You can script it with VNC (there are many free versions, take your pick). Set up a VNC server process on the machine to listen on localhost. When the user logs off, your logoff script will connect to the machine using VNC and send the keystrokes necessary to log on the next user. VNC uses the RFB (remote framebuffer) protocol; there are libraries for most popular languages, so you should be able to get something working quickly. Or there are related tools that might help.
If you were to run something like this as a normal script in a given language, it would most likely not work as when you log out of your account, all processes should be killed along with your running script.
You might be able to create some sort of 'service' that would run on a service account (i.e. always active) that would automatically do this user switching for you.
My bets are on Windows Powershell, although I'm not entirely sure what functionality it has as far as actually creating a service.
A quick search brings up the following (The second link is to a forum but it mentions running Powershell as a service and sending that service a parameter which would be the path to your user switching script)

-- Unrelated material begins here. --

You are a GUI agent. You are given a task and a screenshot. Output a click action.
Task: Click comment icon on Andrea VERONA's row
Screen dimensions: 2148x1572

How to Create a Windows Service using Powershel
Powershell Script as a Windows Service
I don't have a Windows 2003 server or a system with a "Group Policies" setup to test my hunch but you could take a look at SU ("switch user") for Windows. Originally part of the Resource Toolkit this has been extended to a new SUperior SU. Do post the results/script if this works.
You could approach this from the perspective of building a remote control utility (like VNC, etc). The big thing here is that if you want access to the Logon screen (i.e. the CTRL + ALT + DEL / username/password) part, the only kicker is that a Windows Service is the only component that can access this, so you'd have to create one.
The only problem I see with this technique as a whole is that even if you spent a great deal of effort getting it to work (and it would be a pretty big effort), the chances of this working successfully with the whole thing originating from a logoff script (i.e. when stuff is shutting down) are low even due to the number of things that can go wrong when logging back on as Administrator.
Just remember that for anything you need to run as an Administrator, there are easier ways in Windows to make that happen (such as Run As, changing the user permissions on the items that need to update, etc).